(Collected data entries)

= Beginning of Section =

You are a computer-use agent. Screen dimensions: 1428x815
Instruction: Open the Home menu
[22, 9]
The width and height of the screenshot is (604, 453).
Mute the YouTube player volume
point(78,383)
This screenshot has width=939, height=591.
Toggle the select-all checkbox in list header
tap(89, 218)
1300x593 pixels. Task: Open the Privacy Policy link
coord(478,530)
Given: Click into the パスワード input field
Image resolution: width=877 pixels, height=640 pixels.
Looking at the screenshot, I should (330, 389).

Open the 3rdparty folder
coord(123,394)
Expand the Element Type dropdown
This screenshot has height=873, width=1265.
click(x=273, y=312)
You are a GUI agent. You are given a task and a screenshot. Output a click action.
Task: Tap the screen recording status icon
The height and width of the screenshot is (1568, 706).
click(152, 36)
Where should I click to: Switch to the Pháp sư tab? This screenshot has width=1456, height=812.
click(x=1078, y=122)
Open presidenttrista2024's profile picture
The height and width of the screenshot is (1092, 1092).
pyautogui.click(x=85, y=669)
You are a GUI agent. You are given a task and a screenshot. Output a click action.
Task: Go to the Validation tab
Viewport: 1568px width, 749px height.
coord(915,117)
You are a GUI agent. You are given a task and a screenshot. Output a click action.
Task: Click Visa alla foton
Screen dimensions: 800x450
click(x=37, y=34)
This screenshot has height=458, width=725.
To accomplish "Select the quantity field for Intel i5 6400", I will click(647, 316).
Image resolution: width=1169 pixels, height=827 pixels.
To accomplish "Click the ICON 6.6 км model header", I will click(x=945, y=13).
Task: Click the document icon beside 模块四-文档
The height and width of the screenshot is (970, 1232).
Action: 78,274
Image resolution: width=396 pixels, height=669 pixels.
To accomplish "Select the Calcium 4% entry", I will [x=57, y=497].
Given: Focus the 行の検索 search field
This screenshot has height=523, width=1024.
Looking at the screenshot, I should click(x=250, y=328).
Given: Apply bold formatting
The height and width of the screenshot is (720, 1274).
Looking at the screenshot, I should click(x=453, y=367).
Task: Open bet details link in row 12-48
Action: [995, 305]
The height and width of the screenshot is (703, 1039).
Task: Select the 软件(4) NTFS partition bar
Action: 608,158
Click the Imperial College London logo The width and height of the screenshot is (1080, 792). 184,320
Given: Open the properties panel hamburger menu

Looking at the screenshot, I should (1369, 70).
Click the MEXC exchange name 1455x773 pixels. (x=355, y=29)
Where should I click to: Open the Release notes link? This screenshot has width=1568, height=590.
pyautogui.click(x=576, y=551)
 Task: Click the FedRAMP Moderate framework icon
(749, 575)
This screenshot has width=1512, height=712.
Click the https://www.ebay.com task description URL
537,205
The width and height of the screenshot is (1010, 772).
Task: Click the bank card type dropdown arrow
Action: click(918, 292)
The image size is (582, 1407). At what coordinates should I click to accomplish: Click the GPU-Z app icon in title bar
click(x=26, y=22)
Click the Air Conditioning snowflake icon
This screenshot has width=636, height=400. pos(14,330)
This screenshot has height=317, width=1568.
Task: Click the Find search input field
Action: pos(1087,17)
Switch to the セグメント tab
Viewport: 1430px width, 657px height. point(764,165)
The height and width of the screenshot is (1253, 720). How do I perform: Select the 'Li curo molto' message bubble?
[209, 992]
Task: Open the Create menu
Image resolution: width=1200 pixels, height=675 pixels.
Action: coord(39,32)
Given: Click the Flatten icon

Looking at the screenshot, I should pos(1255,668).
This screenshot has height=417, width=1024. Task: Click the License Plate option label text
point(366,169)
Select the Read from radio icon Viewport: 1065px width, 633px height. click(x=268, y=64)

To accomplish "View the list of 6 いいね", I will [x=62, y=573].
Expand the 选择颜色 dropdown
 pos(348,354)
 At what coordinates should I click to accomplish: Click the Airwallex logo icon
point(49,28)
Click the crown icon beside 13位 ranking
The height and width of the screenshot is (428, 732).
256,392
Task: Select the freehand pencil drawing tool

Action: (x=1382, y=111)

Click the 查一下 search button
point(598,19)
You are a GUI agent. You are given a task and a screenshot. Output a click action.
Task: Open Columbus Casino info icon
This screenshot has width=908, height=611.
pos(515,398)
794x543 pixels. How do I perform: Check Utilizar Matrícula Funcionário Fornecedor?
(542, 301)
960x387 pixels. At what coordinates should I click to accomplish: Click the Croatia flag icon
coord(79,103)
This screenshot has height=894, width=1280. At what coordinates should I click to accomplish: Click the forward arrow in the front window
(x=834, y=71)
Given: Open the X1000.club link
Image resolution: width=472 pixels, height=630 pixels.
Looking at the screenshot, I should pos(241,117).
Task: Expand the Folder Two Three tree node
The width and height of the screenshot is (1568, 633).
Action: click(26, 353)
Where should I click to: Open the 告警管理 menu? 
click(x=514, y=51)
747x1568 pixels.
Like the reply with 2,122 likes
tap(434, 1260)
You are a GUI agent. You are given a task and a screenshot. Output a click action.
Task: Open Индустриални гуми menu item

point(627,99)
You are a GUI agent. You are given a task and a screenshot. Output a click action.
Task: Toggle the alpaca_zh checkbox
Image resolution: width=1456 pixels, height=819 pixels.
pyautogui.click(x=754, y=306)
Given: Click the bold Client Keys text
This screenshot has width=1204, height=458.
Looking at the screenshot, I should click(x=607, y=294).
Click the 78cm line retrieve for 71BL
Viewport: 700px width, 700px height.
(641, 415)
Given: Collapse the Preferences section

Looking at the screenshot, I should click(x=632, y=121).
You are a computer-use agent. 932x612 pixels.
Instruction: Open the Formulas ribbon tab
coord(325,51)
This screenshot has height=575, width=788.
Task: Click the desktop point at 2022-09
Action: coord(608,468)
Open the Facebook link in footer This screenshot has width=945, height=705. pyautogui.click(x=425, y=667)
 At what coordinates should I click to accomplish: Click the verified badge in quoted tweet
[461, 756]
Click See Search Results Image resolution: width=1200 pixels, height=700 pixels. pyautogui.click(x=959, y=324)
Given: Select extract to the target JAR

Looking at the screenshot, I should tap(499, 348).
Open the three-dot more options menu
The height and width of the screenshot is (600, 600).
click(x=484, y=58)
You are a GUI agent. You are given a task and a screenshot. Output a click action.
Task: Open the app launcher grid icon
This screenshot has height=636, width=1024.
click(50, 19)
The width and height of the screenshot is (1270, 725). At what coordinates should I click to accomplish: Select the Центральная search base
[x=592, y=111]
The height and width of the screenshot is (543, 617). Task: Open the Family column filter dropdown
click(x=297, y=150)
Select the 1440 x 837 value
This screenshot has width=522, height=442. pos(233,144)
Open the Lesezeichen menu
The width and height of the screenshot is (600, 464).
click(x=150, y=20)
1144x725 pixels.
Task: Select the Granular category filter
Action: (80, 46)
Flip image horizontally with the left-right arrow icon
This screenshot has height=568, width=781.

= End of Section =

Extract, exactly, the lines above that begin at the line containing "The height and width of the screenshot is (600, 600)." and end at the final line of the records; add no other text.

The height and width of the screenshot is (600, 600).
click(x=484, y=58)
You are a GUI agent. You are given a task and a screenshot. Output a click action.
Task: Open the app launcher grid icon
This screenshot has height=636, width=1024.
click(50, 19)
The width and height of the screenshot is (1270, 725). At what coordinates should I click to accomplish: Select the Центральная search base
[x=592, y=111]
The height and width of the screenshot is (543, 617). Task: Open the Family column filter dropdown
click(x=297, y=150)
Select the 1440 x 837 value
This screenshot has width=522, height=442. pos(233,144)
Open the Lesezeichen menu
The width and height of the screenshot is (600, 464).
click(x=150, y=20)
1144x725 pixels.
Task: Select the Granular category filter
Action: (80, 46)
Flip image horizontally with the left-right arrow icon
This screenshot has height=568, width=781.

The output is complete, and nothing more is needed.